Trace and return on-disk locations of all file dependencies from source files.

Parameters:

  • srcPaths (Array<string>): source file paths to trace
  • ignores (Array<string>): list of package prefixes to ignore
  • allowMissing (Object.<string, Array<string>): Mapping of package prefixes to permitted missing module prefixes.
  • bailOnMissing (boolean): Throw error if missing static import.
  • extraImports (Object.<string, Array<string>): Mapping of files to additional imports to trace.

Returns:

  • (Promise<Object>): Dependencies and other information. See traceFile() for object shape.

CLI

trace-deps also provides a handy CLI for checking all dependencies and misses imported.

$ trace-deps -h
Usage: trace-deps <action> [options]

Actions: (<action>)
  trace                     Trace dependencies and misses for a file

Options:
  --input, -i   (trace)     Starting file to trace              [string]
  --output, -o  (trace)     Output format (text, json)          [string] [default: text]
  --help, -h                Show help                           [boolean]
  --version, -v             Show version number                 [boolean]

Examples:
  trace-deps trace --input ./path/to/file.js     Trace a source file

Notes

  • Only parses Node.js JavaScript: trace-deps presently will only Node.js-compatible JavaScript in CommonJS or ESM formats. It will not correctly parse things like TypeScript, JSX, ReasonML, non-JavaScript, etc.

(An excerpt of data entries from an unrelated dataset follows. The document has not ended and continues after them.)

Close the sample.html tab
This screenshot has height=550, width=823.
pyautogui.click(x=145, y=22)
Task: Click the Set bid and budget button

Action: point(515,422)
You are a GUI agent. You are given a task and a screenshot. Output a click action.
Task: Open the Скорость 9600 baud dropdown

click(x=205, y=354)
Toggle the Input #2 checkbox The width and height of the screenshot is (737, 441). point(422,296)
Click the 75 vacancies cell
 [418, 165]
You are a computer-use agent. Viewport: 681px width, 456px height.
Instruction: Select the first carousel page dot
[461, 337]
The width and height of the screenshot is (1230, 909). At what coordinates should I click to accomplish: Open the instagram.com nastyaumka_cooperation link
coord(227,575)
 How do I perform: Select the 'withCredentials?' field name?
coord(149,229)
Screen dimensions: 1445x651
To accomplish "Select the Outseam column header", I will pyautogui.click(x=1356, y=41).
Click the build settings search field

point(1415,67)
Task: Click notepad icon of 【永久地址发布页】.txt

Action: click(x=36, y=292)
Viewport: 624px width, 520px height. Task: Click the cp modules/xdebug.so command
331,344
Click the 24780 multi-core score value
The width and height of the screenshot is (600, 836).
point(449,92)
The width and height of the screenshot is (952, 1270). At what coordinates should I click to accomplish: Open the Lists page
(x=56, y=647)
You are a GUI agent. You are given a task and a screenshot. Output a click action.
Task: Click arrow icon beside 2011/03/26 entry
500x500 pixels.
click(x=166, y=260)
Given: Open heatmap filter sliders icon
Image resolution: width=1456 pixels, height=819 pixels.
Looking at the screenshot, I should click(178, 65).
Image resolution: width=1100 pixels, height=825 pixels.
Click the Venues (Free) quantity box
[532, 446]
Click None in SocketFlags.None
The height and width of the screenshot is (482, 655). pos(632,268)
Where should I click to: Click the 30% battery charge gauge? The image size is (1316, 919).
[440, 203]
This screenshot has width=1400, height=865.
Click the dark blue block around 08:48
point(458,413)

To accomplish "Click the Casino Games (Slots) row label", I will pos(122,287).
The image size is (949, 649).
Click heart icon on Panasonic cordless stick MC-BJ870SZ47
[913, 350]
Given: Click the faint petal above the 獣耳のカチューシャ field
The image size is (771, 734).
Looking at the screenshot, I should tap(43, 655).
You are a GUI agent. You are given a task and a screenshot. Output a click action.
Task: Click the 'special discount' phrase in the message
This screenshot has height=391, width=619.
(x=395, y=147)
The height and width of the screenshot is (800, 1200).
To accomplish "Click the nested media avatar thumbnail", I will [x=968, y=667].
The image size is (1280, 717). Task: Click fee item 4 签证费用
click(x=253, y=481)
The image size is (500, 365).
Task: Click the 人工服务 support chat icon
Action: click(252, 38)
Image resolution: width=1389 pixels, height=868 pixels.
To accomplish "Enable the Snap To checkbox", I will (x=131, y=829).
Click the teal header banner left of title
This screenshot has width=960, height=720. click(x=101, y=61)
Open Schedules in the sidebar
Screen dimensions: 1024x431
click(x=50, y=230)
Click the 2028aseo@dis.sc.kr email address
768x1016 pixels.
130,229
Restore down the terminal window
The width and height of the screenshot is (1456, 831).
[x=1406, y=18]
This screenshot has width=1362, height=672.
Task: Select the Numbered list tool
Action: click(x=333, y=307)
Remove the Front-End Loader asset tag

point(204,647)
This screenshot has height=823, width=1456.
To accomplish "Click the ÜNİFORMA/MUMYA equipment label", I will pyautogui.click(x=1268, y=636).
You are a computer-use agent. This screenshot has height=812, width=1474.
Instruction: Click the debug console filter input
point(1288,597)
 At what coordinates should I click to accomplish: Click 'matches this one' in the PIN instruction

  • Only handles single string dependencies: require, require.resolve, and dynamic import() support calls with variables or other expressions like require(aVar), import(process.env.VAL + "more-stuff"). This library presently only supports calls with a single string and nothing else. We have a tracking ticket to consider expanding support for things like partial evaluation.

  • Includes package.json files used in resolution: As this is a Node.js-focused library, to follow the Node.js module resolution algorithm which notably uses intermediate encountered package.json files to determine how to resolve modules. This means that we include a lot of package.json files that seemingly aren't directly imported (such as a const pkg = require("mod/package.json")) because they are needed for the list of all traced files to together resolve correctly if all on disk together.

  • Using the allowMissing option: The allowMissing function field helps in situations where you want to allow certain dependencies to have known missing sub-dependencies, often seen in patterns like: try { require("optional-dep"); } catch (e) {}. If the sub-dependency is found, then it will be returned just like any normal one. If not, the module not found error is just swallowed and normal processing resumes.

    To configure the parameter, create an object of key package-prefix with a value of an array of other package prefixes to skip over not found errors:

    traceFile({
      srcPath,
      allowMissing: {
        "ws": [
          // See, e.g.: https://github.com/websockets/ws/blob/08c6c8ba70404818f7f4bc23eb5fd0bf9c94c039/lib/buffer-util.js#L121-L122
          "bufferutil",
          // See, e.g.: https://github.com/websockets/ws/blob/b6430fea423d88926847a47d4ecfc36e52dc1164/lib/validation.js#L3-L10
          "utf-8-validate"
        ]
      }
    })
  • ignores vs. allowMissing: The ignores option completely skips a dependency from being further traversed irrespective of whether or not a matching dependency exists on disk. The allowMissing option will include and further traverse dependencies that are present on disk if found and suppress any errors for matches that are missing.